I struggled for a long time with the color. Color is everything. The drawing would mean next to nothing if the colors weren’t exactly right, and I wasn’t sure where to pull the colors from since I wasn’t working from life. I wanted the color to be subtle, varied, beautiful, true to my work, and unobtrusive all at the same time. In moments of aesthetic crisis, I always turn to my college professor and mentor, John Lee. He reminded me to look to my sources: Charles Sheeler and Aaron Douglas. They both use a rich range of purples and blues countered by complementary yellows, so I decided to use a modified version of their color schemes. I filled in the Illustrator drawing using the Live Paint tool and I at last had a preliminary design to show the condo board at Engleside Cooperative.
Once I eventually received approval from Engleside and a grant from Arlington County, I returned to my design. The Spotlight Grant changed the mural from a project between one client and one artist to a community-oriented project. I decided to solicit the community for ideas about content before I moved any further with the design. I set up this blog and the Facebook page over at www.facebook.com/katepaintsamural and asked one simple question: what landmarks do you want to see in this mural? As the ideas flowed in, I went back to my sketchbook. I made sketches of all the additional landmarks community members had suggested, and scanned and traced them into their own individual Illustrator documents so I could try to work them into the design. I also completely reworked the original design, as nearly nine months had passed since I first created it. I brought the design back down to its linear foundation and redrew both Key Bridge and the Rosslyn Skyline to make them more specific and dynamic, and used these two landmarks as the anchor for the rest of my mural, working outward from there.

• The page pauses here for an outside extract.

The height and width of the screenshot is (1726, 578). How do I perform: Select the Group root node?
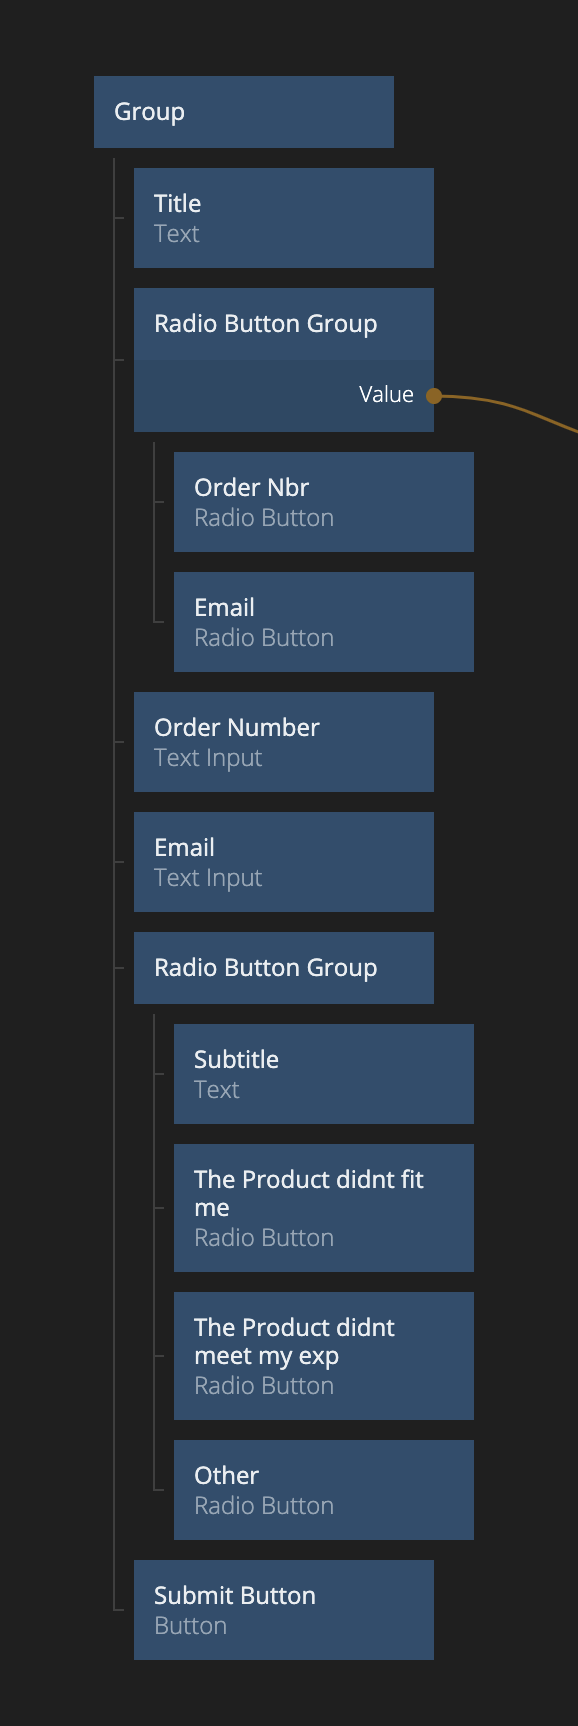click(244, 112)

The last step before recoloring the design was adding radiating circular forms throughout the work. I pulled this idea directly from Aaron Douglas’s murals; he uses concentric shapes to draw attention to particular areas of the work. In addition to directing the viewer’s attention, I wanted to give the mural a distinct look from across the street. For pedestrians looking at the mural up close, the mural is an abstracted and geometric cityscape; for the car or bus commuter, the mural is a series of abstract, radiating, circular forms. It is, in a sense, two different murals in one.
With all the shapes and outlines complete, I colored everything in using the Live Paint tool in Illustrator. I had a very specific system for color. I acted as though each landmark was its own translucent shape. If a shape was on its own as the only layer over top of the background, I used the second color on my color scale. If another shape overlapped it, the overlapping space would be assigned the third color on the scale, and so on. By imagining the shapes as physical layers I was able to create a sense of depth within my strictly geometric design. Of course, I often confused my own self about how many layers were in a particular spot and so the coloring process took more brain power than I’d like to admit.
All in all, I spent over 100 hours working on the design (which is maybe why this post is so long!). Once it was complete, I felt that the hardest work was over. I had made the plan and all that was left was to execute it… a 750+ sq ft mural hand-painted by only me. Piece of cake, right?